_Task description_
Reproduce the material from the line with "Inside the Commission (206, 147)" to the line with "Resources (736, 59)", substituting "Publications" for "Resources" and leaving everything else unchanged.

_Records for this exercise_
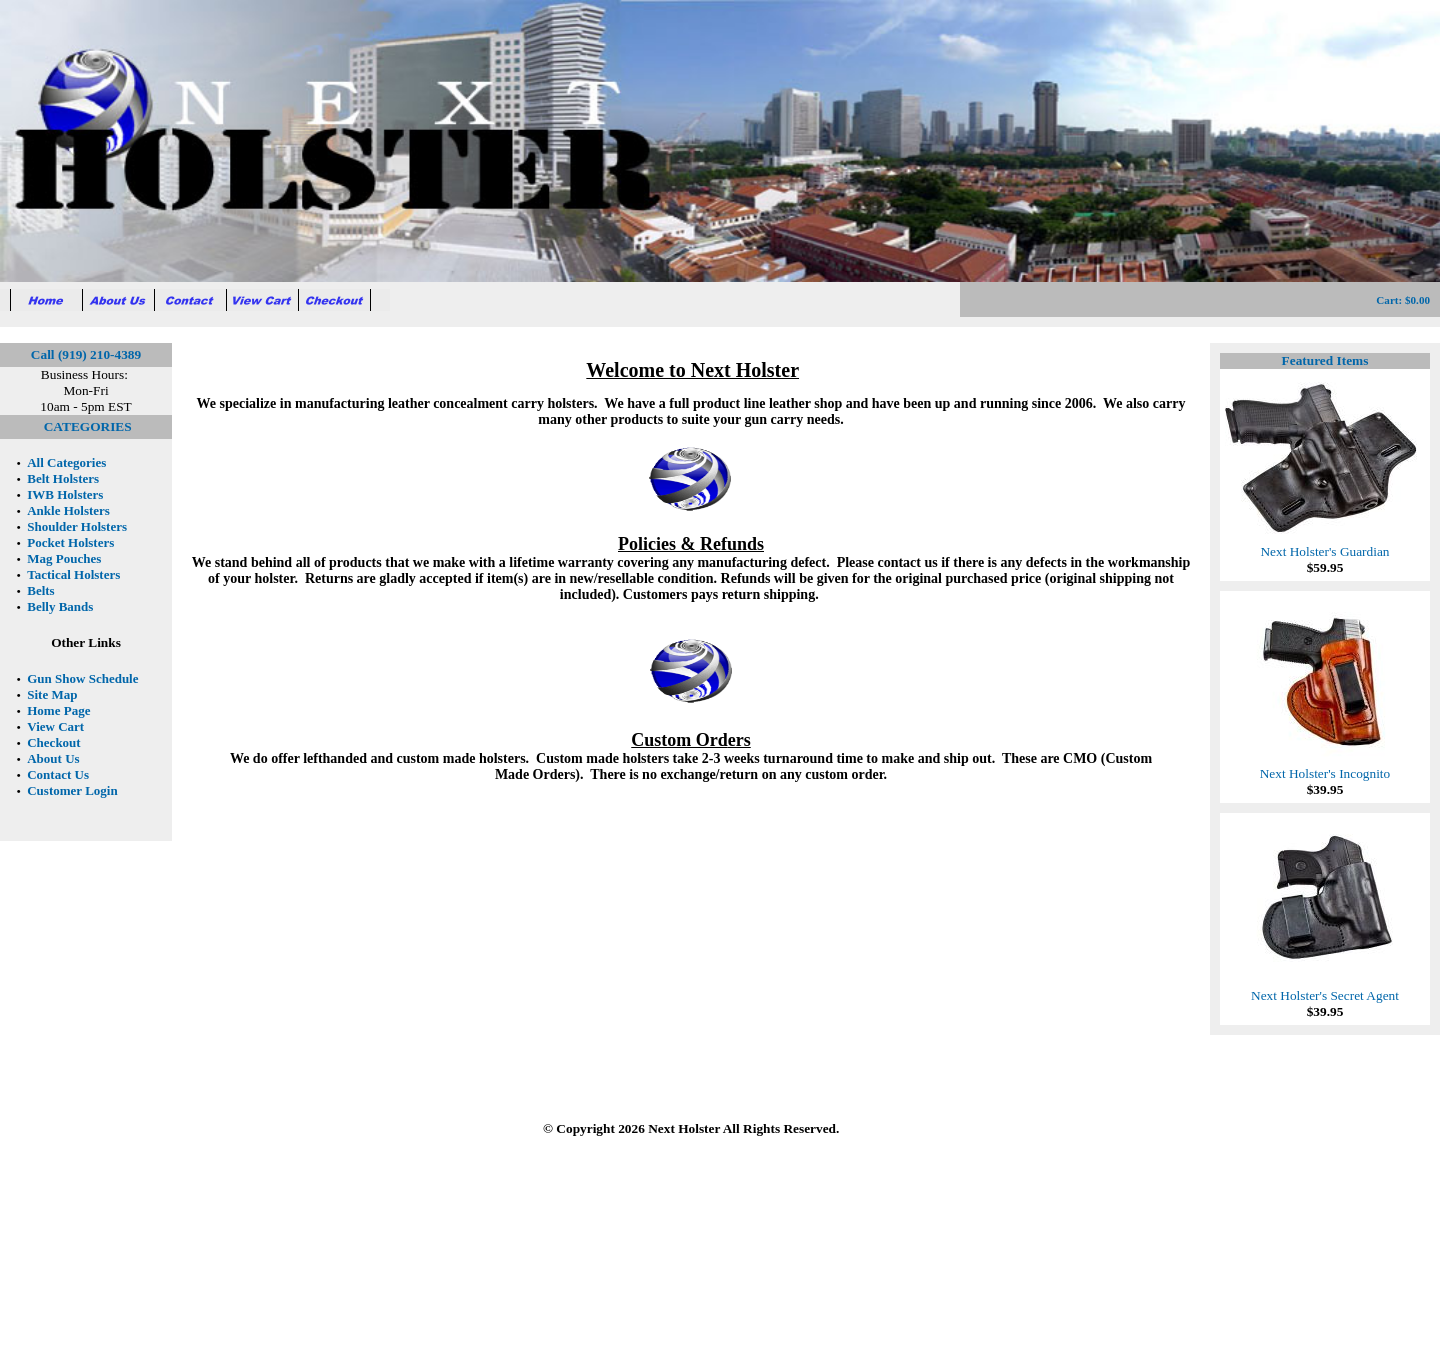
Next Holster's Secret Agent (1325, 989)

---

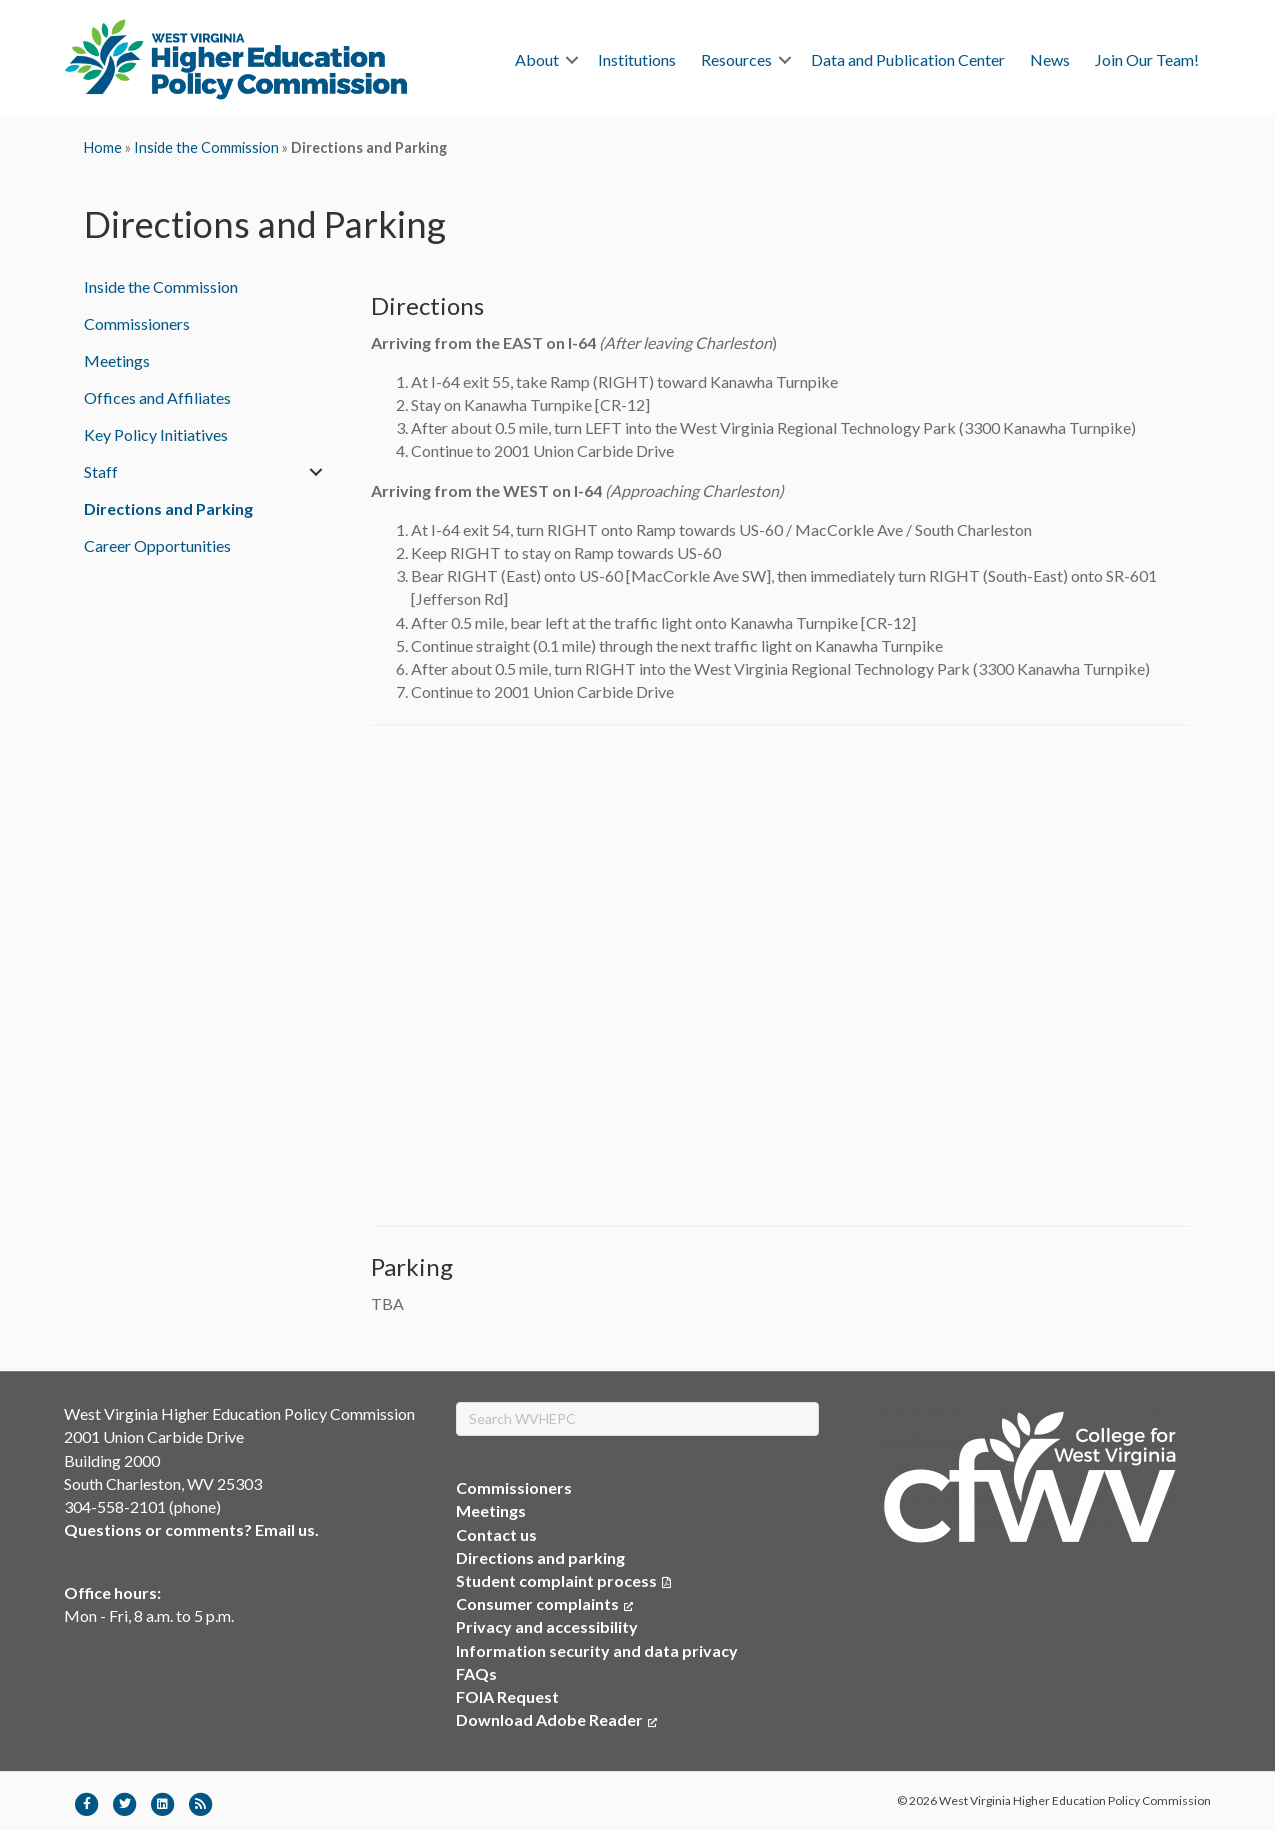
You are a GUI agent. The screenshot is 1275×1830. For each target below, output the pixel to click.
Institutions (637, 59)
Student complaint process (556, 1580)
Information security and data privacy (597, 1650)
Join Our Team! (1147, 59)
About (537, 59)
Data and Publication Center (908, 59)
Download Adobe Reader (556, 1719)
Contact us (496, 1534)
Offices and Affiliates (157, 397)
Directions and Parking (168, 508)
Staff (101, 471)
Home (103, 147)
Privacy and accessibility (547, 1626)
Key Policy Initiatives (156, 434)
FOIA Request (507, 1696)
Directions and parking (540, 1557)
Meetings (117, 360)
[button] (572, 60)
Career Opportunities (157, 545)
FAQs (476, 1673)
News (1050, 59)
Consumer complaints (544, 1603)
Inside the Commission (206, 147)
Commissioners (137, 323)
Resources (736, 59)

_Solution for this problem_
Inside the Commission (206, 147)
Commissioners (137, 323)
Publications (736, 59)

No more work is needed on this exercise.